#### [EXERCISE GOAL]
Exclude all pictures. Then restate, word for word, the entries from the first line through the line that contains "[Mijn account] (123, 44)".

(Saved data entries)
== Segment start ==

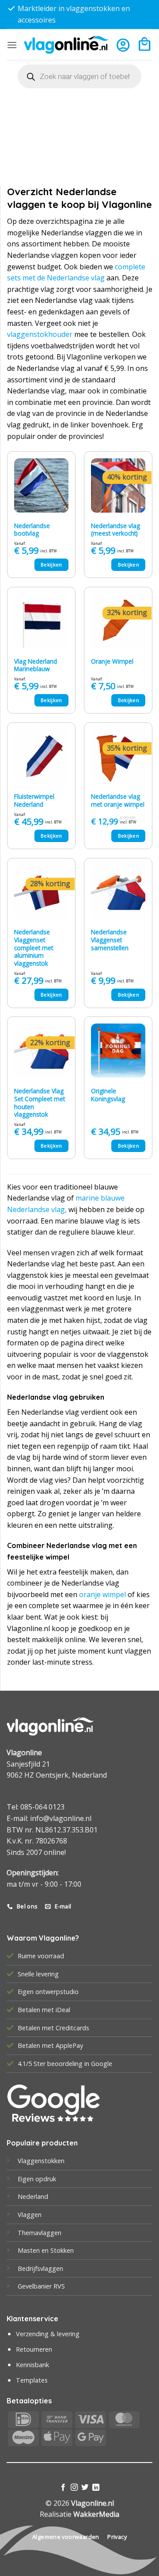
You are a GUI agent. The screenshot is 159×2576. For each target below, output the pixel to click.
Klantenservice (32, 2318)
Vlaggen (30, 2214)
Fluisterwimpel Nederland (34, 800)
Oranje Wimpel (112, 661)
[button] (12, 45)
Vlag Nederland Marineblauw (35, 665)
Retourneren (34, 2349)
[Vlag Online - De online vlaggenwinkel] (66, 45)
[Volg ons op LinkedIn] (95, 2488)
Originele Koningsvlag (108, 1095)
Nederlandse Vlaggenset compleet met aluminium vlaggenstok (33, 947)
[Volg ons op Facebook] (63, 2488)
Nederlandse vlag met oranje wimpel (117, 800)
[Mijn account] (123, 44)
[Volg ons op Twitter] (84, 2488)
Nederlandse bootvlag (32, 529)
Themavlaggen (39, 2233)
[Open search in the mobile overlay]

== Segment end ==

#### [PROBLEM SOLUTION]
You are a GUI agent. The screenshot is 159×2576. For each target below, output the pixel to click.
Klantenservice (32, 2318)
Vlaggen (30, 2214)
Fluisterwimpel Nederland (34, 800)
Oranje Wimpel (112, 661)
[button] (12, 45)
Vlag Nederland Marineblauw (35, 665)
Retourneren (34, 2349)
[Vlag Online - De online vlaggenwinkel] (66, 45)
[Volg ons op LinkedIn] (95, 2488)
Originele Koningsvlag (108, 1095)
Nederlandse Vlaggenset compleet met aluminium vlaggenstok (33, 947)
[Volg ons op Facebook] (63, 2488)
Nederlandse vlag met oranje wimpel (117, 800)
[Mijn account] (123, 44)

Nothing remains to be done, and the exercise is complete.